Mark 13:32 (Authenticity, meaning, etc)


  1. Authenticity
  2. John P. Meier discusses this in vol 2 of “A Marginal Jew” (pg 347) and his analysis is compelling to others:

…the criterion of embarrassment makes it likely that Mark 13:32 in particular is authentic: “But about that day or hour no one knows, neither the angels in heaven nor the Son, but only the Father.” If this verse is authentic, the natural conclusion would be that the contradictory verse, 13:30, is not. It will not do to try to harmonize 13:32 with v 30 and the preceding list of signs by claiming that 13:32 simply means that the exact date and time of the end (alternatively, of the coming of the Son of Man) are not known except to the Father. Verse 32 is actually quite general in its sweep: “But no one knows about [or concerning: peri] that day or hour.” The ignorance is about the final day in general, not simply about its exact time. When one considers the wide range of Gospel sayings in Mark, Q, M, and L that are attributed to Jesus and that prophesy the events preceding the end, one appreciates how embarrassing Mark 13:32 really is. To deny its authenticity, one would have to suppose that some early Christian prophet went out of his way both to attribute ignorance of the Son of Man’s coming to the exalted Son of Man himself and to contradict various prophecies about the end already attributed to the Son of Man. The authenticity of 13:32 seems a much more likely hypothesis, but that in turn connotes the inauthenticity of 13:30.

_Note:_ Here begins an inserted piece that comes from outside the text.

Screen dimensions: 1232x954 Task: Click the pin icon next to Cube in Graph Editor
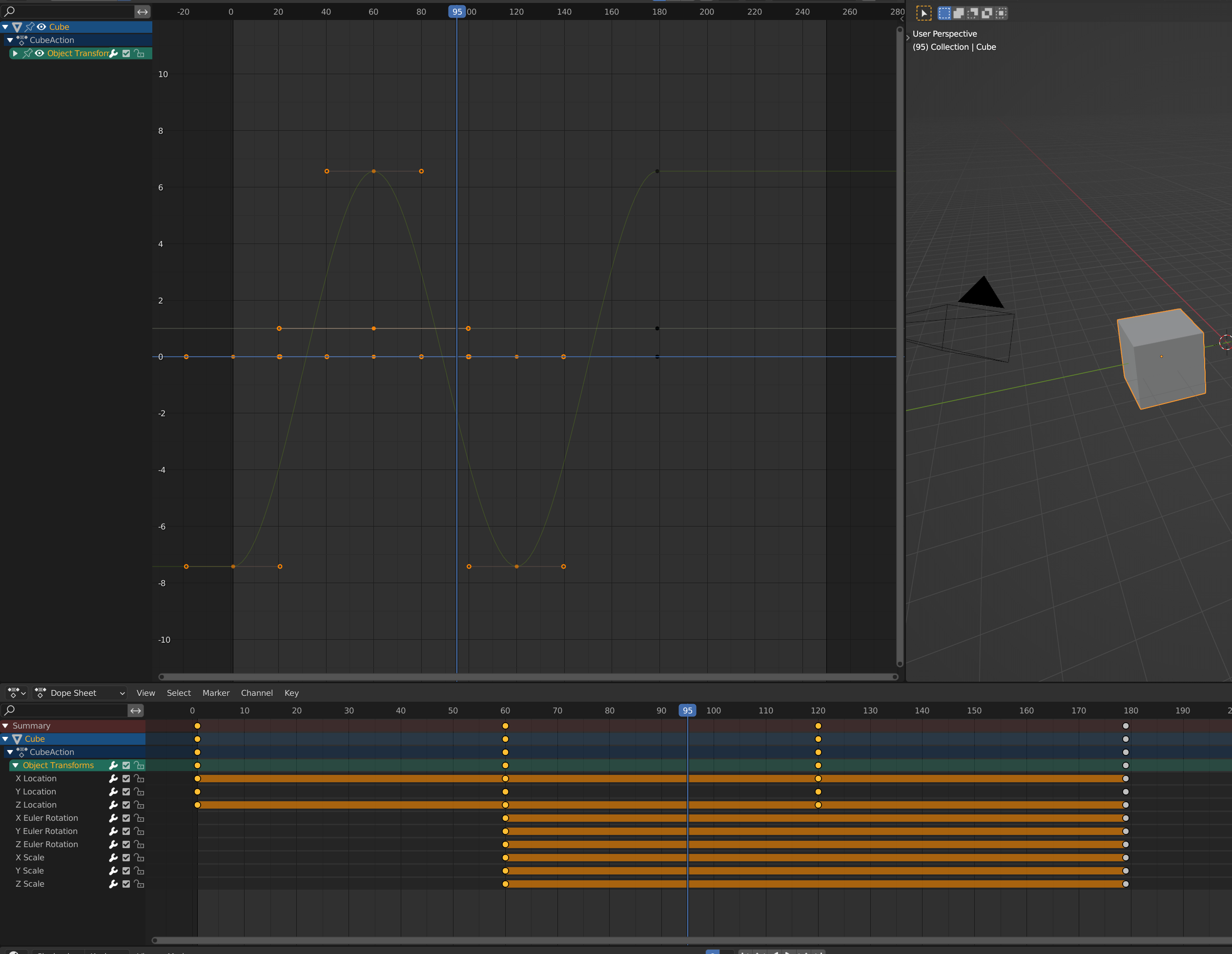(29, 26)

In sum, the three sayings that are the most promising candidates for logia in which Jesus sets a time limit for the kingdom’s arrival (Matt 10:23, Mark 9:1 parr.; Mark 13:30 parr.) all appear, on closer examination, to be creations of the early church.
Meaning 📜
The point of Jesus’s non-knowledge of the timing of his return in the context of Mark is only the father can know the timing of the parousia. Even if the disciples can see the nearness of the event, the exact timing is not yet known. v. 32 may be contextually related to the warning against false prophets and false Christs in v. 21-22 who may announce “Look, there he is” (the Lukan parallel adds a warning against those announcing “the time is at hand”, cf. ho kairos eggus in Revelation 22:10-12), and this warning follows a prediction that God would shorten the days (Mark 13:20), so the day and hour would be a time of God’s choosing. The rhetorical effect of v. 32 is that if the Son and the angels do not know, then surely no human would as well. Also the list of signs include things that one could claim to predict in advance. The reference to the abomination of desolation in v. 14 derives from Daniel 9:27 which is the terminus of a timeline of 490 years, and the parallel texts in 8:14, 12:11-12 have varying amounts of days and half-days leading to the end (2,300 evenings and mornings, 1,290 days, 1,335 days). Josephus was impressed that Daniel “did not only prophesy of future events, as did the other prophets, but he also fixed the time at which these would come to pass” (Antiquities 10.267). The effect of Mark 13:32 is that it is useless to determine the date through interpreting Daniel. Also Mark 13:24 says that “the sun will be darkened and the moon will not give its light” just before the coming of the Son of Man, and in the first century solar and lunar eclipses were perfectly predictable. Dio Cassius (Roman History 60.26) mentions the edict promulgated by Emperor Claudius announcing the 1 August AD 45 solar eclipse and explaining that it will be a natural event and not a portent of doom. One also could not know the date of the end through eclipse prediction. The time would be one of God’s choosing alone.